Written instruction
Starting at the line that contains "Task: Click the 1M TR column header" and continuing through the end of the listing below, render those lines as a numbered list, omitting blank lines and leaving out the pictures.

** start Records shown **

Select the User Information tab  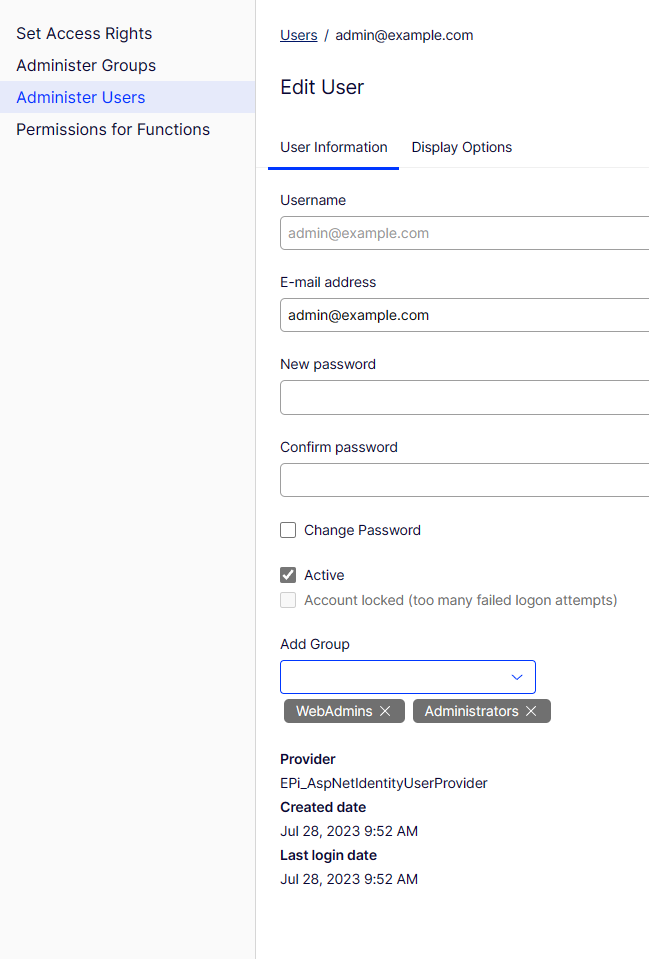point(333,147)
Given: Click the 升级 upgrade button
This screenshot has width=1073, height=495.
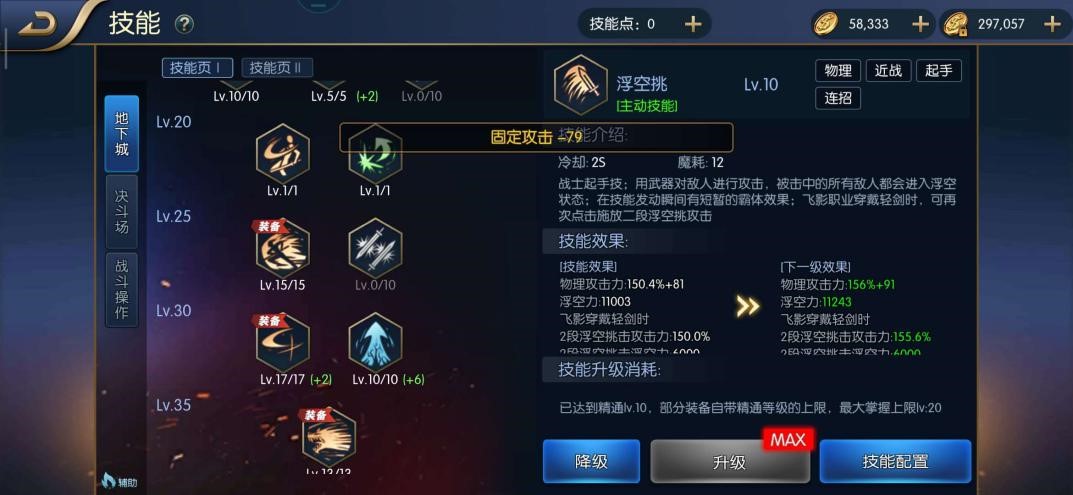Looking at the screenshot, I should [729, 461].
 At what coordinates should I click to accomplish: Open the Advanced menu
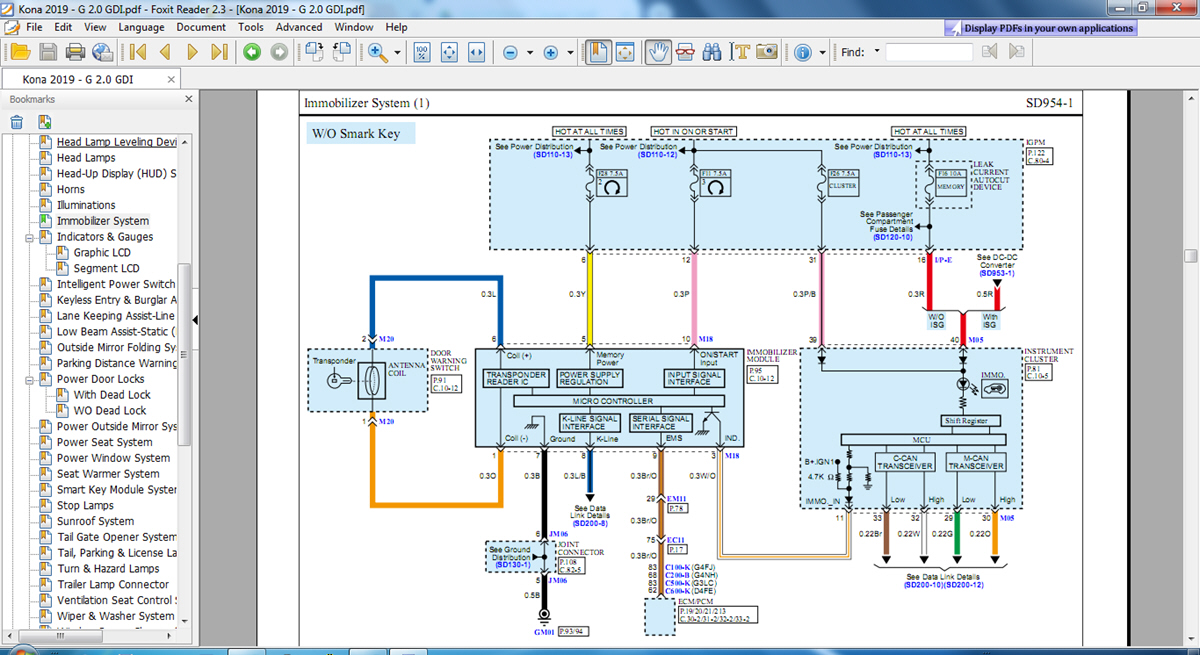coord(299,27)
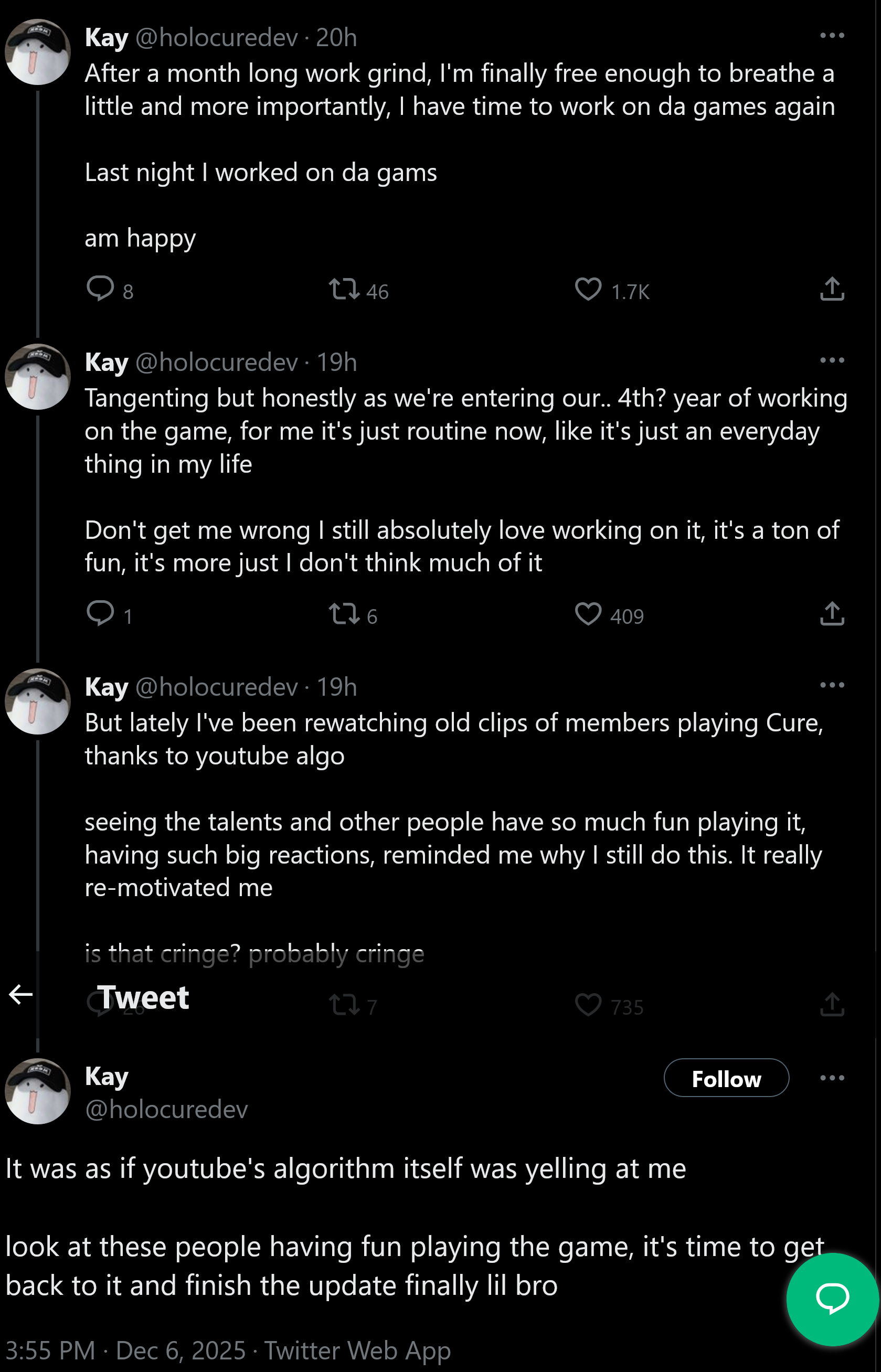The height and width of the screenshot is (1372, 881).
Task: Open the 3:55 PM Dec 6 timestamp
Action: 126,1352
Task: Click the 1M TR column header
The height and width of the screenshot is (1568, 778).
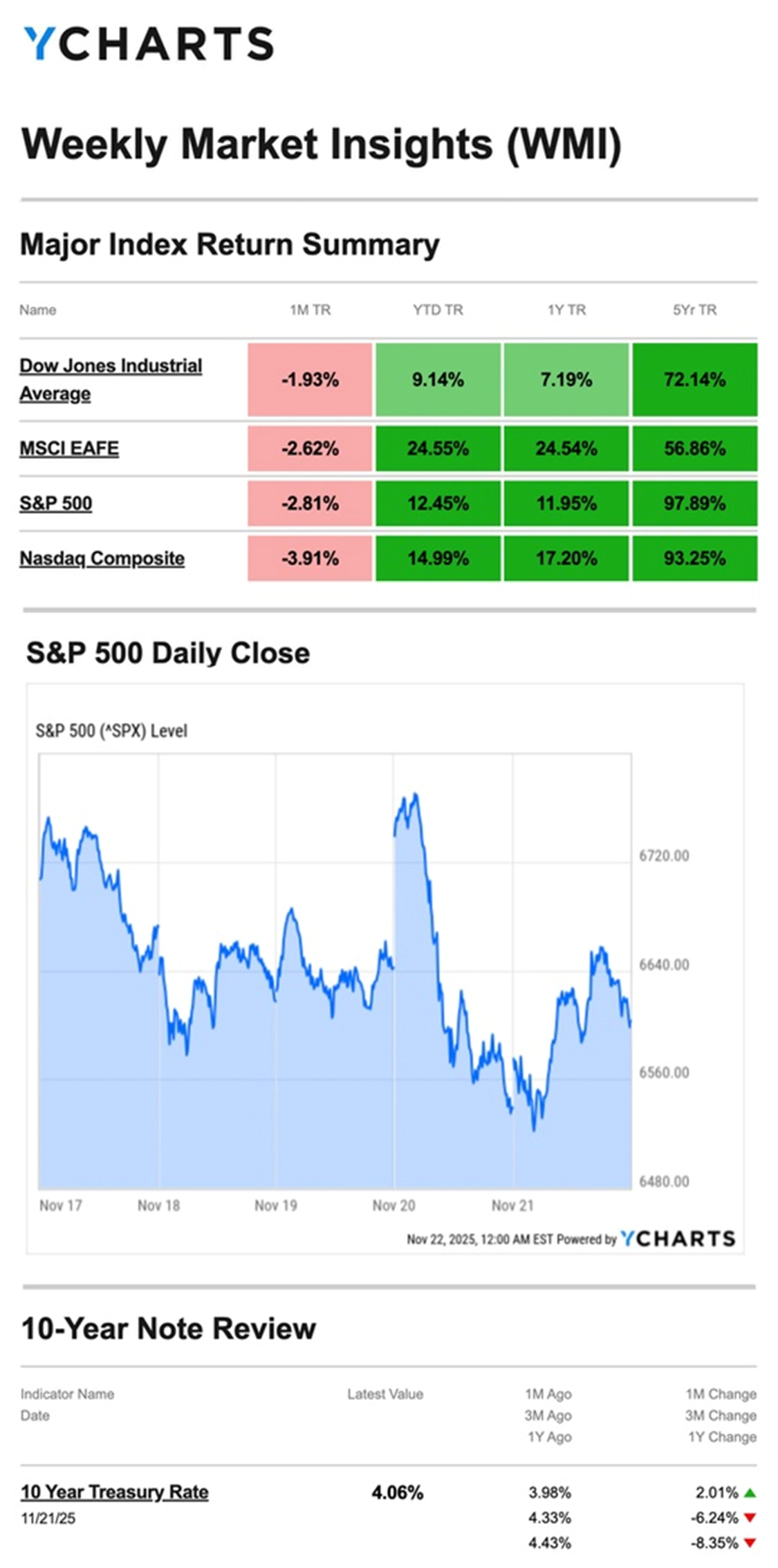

** end Records shown **

Result for this task
1. Task: Click the 1M TR column header
2. The height and width of the screenshot is (1568, 778).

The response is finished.